- Conference: Western New York Little Three Conference
- Record: 6–3 (2–1 Little Three)
- Head coach: Hugh Devore (4th season);
- Home stadium: Forness Stadium

= 1949 St. Bonaventure Bonnies football team =

American college football season

The 1949 St. Bonaventure Bonnies football team, sometimes also referred to as the St. Bonaventure Brown Indians, was an American football team that represented St. Bonaventure University during the 1949 college football season. In its fourth and final season under head coach Hugh Devore, the team compiled a 6–3 record and outscored opponents by a total of 211 to 110. The team played its home games at Forness Stadium in Olean, New York.
+---+
▶ _Goal A_
Could you rewrite the records from the line with "coordinates (1079, 660)." to the line with "In order to click on Process", swapping every "screenshot" for "image" and leaving everything else unchanged?
The records come from a separate source and have no connection to the football team text.
+---+
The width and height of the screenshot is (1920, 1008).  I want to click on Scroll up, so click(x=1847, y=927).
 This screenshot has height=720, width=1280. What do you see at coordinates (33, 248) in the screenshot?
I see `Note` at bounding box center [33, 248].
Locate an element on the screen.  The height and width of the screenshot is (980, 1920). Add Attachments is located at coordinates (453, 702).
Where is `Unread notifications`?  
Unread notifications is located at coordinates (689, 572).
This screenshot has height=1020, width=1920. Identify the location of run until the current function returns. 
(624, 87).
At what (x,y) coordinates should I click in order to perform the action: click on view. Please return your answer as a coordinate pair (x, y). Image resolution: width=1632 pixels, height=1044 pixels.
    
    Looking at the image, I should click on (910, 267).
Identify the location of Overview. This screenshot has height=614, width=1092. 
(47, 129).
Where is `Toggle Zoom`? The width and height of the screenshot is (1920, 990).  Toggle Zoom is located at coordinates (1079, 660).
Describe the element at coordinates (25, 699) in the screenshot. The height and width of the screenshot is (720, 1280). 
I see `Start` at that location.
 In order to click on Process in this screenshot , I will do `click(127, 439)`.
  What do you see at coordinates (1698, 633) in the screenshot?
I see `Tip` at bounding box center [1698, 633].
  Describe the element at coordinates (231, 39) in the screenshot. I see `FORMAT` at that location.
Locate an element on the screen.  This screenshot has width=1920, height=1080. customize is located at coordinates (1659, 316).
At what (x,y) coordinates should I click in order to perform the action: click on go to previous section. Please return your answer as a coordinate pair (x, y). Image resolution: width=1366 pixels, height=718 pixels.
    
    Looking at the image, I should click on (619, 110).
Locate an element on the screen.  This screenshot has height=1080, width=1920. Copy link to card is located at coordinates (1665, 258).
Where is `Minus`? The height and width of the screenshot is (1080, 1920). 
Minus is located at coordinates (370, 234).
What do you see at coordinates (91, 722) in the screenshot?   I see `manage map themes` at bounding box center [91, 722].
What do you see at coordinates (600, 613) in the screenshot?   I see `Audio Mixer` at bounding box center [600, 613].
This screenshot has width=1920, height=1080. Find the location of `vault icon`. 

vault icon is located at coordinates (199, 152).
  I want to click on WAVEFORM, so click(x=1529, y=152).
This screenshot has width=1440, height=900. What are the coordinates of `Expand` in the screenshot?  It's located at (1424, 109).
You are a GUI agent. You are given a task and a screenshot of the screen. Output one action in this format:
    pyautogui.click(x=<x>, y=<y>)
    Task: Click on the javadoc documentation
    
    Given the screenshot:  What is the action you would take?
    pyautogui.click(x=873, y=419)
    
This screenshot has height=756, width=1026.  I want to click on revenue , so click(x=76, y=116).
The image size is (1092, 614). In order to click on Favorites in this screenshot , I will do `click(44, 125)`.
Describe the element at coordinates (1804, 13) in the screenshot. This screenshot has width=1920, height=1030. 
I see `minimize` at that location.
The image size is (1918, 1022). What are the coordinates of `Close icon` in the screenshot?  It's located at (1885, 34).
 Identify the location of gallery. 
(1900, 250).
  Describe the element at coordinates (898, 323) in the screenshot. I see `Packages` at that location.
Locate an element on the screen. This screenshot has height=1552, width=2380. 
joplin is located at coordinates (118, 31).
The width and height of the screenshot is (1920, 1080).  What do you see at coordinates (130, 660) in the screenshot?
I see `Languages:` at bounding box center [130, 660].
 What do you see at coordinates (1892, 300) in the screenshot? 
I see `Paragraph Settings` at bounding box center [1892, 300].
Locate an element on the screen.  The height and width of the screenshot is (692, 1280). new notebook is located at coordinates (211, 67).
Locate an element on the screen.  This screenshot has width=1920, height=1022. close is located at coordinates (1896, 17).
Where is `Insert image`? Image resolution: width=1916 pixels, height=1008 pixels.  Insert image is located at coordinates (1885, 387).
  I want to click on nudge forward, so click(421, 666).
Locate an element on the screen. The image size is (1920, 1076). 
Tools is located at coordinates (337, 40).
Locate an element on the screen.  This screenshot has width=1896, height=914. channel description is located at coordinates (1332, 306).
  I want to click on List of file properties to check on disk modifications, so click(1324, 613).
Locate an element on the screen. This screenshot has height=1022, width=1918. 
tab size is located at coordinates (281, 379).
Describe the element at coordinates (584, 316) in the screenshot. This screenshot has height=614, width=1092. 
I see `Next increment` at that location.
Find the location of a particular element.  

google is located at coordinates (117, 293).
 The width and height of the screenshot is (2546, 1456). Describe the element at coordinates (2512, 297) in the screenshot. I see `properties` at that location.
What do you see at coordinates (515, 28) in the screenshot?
+---+
▶ _Goal B_
Can you copy the football team text word for word from "American college football" to "Olean, New York."?

▶ _Full solution A_
Where is `Toggle Zoom`? The width and height of the image is (1920, 990).  Toggle Zoom is located at coordinates (1079, 660).
Describe the element at coordinates (25, 699) in the image. The height and width of the image is (720, 1280). 
I see `Start` at that location.
 In order to click on Process in this image , I will do `click(127, 439)`.

▶ _Full solution B_
American college football season

The 1949 St. Bonaventure Bonnies football team, sometimes also referred to as the St. Bonaventure Brown Indians, was an American football team that represented St. Bonaventure University during the 1949 college football season. In its fourth and final season under head coach Hugh Devore, the team compiled a 6–3 record and outscored opponents by a total of 211 to 110. The team played its home games at Forness Stadium in Olean, New York.